* **EXERCISE INPUTS**
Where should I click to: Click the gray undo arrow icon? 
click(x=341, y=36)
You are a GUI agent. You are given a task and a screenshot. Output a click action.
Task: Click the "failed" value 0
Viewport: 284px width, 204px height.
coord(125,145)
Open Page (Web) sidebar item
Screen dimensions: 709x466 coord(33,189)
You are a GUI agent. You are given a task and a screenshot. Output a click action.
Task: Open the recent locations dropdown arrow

* **EXERCISE AIM**
Output the whole listing above again, word for word.

* **EXPECTED ANSWER**
Where should I click to: Click the gray undo arrow icon? 
click(x=341, y=36)
You are a GUI agent. You are given a task and a screenshot. Output a click action.
Task: Click the "failed" value 0
Viewport: 284px width, 204px height.
coord(125,145)
Open Page (Web) sidebar item
Screen dimensions: 709x466 coord(33,189)
You are a GUI agent. You are given a task and a screenshot. Output a click action.
Task: Open the recent locations dropdown arrow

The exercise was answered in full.